* [DATA SUPPLIED]:
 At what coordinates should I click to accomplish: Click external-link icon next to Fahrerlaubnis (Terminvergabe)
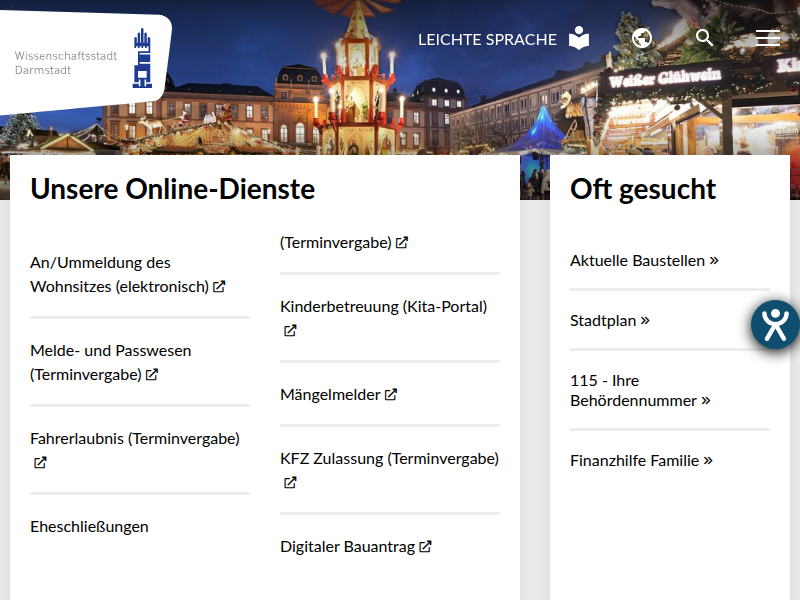[38, 462]
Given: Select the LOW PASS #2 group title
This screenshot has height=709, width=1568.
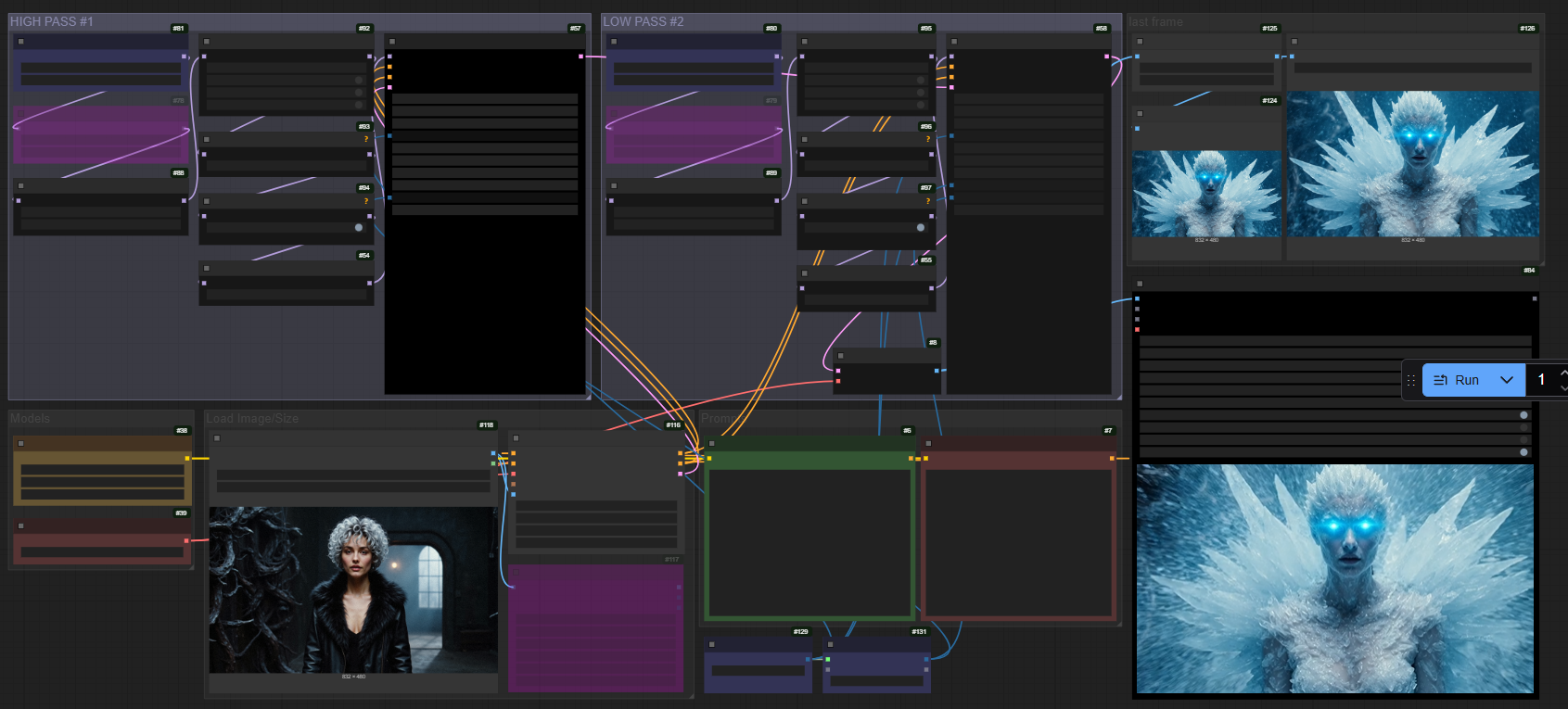Looking at the screenshot, I should [x=644, y=21].
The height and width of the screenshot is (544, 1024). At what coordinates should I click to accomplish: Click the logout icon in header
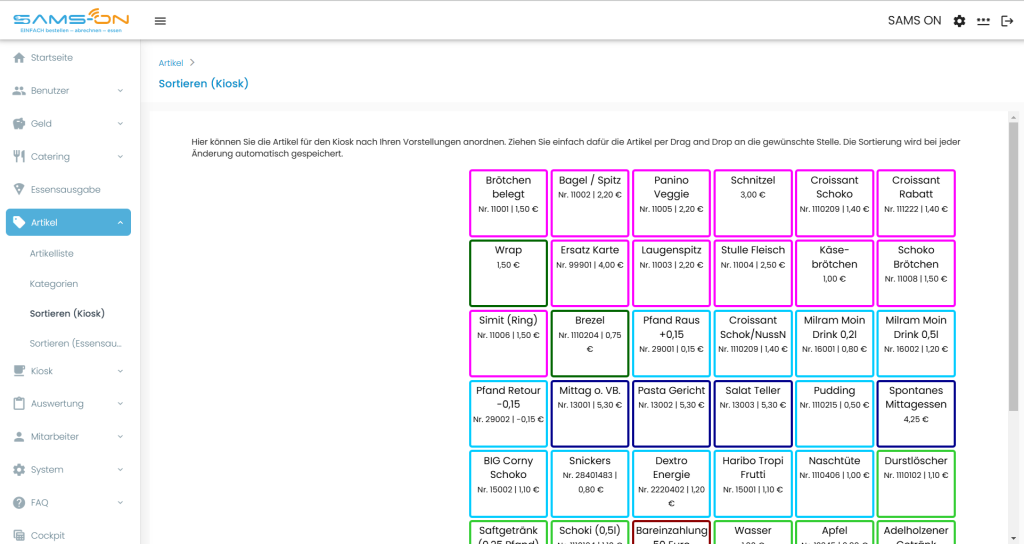(1007, 21)
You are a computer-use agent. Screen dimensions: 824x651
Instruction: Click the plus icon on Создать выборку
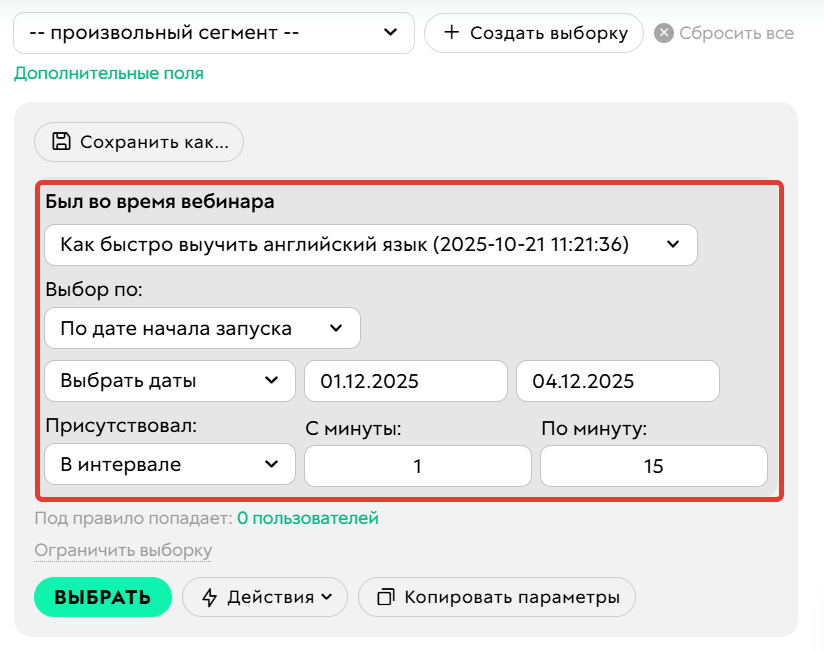[452, 32]
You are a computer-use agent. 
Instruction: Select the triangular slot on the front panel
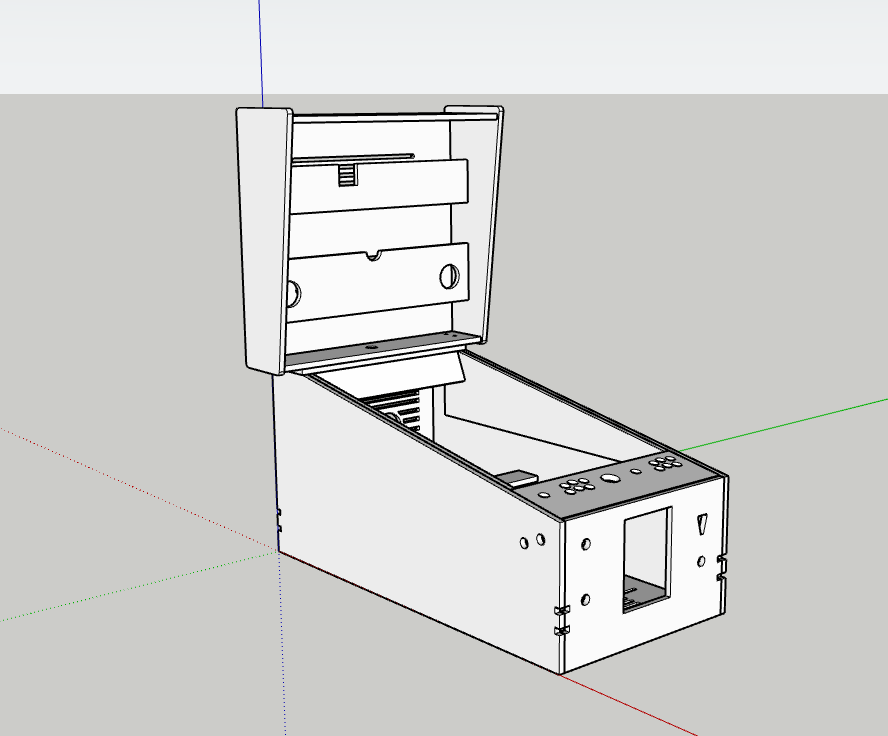point(702,526)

* [WHAT IS BEING ASKED]: Search the records for lines holding the word "computer", then copy each line you find.

* [REPLY]:
You are a computer-use agent. Screen dimensions: 824x651
You are a computer-use agent. 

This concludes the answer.